PixelTexCoord0 = my_TexCoord0;

PixelColor = my_VertexColor;

}

**2**.I also used the PVRTBoneBatch found in the PowerVR SDK to split the skin into 2 render batch and 35 bones for each batch, and the FPS keep the same 30.

**3**.I also implemented the skin calculation in CPU, but not using VBO(pure client vertex array), and the FPS is also 30.

**4**.When I only calculate 1 bone in the vertex shader(just comment out the second bone calculation), the FPS go up to 40, so I think the bottleneck is at the vertex shader.

**5**.When I draw only 16 skin mesh(decreasing 4), but the FPS is still 30, I was very confused about that.

**.And another interesting thing I found that, when I increase the 70 in the vertex shader(vec4 my_BoneMatrix[3 * 70]) to 84, the FPS drop down to 23. It seems it used the slow uniforms. When I decrease the 70 to 30(the animation is wrong but vertex shader is still working), the FPS keep the same 30.**

6

6

My game is a MMORPG, the CPU is very limited, I think the GPU skinning can improve the skin efficiency, but this result discouraged me. And I doubt the iPad OpenGLES implementation use the CPU to do vertex shader, why there is no difference between CPU skinning and GPU skinning?
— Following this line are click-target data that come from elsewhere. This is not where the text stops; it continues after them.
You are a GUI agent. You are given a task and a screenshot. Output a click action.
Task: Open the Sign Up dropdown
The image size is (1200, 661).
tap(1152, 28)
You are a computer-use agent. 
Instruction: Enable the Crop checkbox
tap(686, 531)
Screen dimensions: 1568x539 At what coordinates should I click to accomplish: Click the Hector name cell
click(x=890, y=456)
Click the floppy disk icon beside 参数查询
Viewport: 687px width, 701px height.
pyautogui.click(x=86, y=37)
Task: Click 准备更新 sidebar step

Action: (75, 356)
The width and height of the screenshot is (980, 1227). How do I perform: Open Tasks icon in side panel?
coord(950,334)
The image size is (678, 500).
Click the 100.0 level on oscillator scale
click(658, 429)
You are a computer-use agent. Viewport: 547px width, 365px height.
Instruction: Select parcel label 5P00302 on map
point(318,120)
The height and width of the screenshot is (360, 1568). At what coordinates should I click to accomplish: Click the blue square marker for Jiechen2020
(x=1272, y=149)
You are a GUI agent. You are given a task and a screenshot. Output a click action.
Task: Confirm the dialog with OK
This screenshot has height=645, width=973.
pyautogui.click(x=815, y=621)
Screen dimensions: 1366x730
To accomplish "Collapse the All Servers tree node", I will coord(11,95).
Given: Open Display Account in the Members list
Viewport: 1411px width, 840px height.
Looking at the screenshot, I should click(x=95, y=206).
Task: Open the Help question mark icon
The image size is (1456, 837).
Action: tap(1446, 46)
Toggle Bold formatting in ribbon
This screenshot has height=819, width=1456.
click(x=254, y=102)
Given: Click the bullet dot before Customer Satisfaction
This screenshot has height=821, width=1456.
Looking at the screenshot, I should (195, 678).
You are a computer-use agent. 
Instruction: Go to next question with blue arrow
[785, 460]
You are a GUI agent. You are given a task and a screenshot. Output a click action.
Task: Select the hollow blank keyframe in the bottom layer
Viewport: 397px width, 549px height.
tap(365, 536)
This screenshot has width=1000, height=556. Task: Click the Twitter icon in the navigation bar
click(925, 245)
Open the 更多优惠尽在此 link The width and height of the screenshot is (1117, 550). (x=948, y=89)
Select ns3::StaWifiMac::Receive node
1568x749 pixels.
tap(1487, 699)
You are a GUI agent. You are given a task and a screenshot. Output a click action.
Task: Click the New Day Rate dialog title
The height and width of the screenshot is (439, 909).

yelinghuye2010-09-01 05:02:26

On iPad (and iPhone) the frame rate is always linked to the screen refresh rate of 60 Hz. With a constant workload you will always hit framerates like 60, 40, 30, 24, 20, 17.14, … (i.e. 60/1, 60/1.5, 60/2, 60/2.5, etc.).

Thus if you get 30 fps for two different workloads it doesn’t mean they both take the same time to process. It just means that both take between 25 and 33.3 ms.

Also, keep in mind that SGX is a unified shader architecture. By rendering fewer meshes you decrease the vertex workload, but the fragment workload is probably much less affected. So reducing the number of meshes by 20% might be a 5% reduction in total shader workload per frame.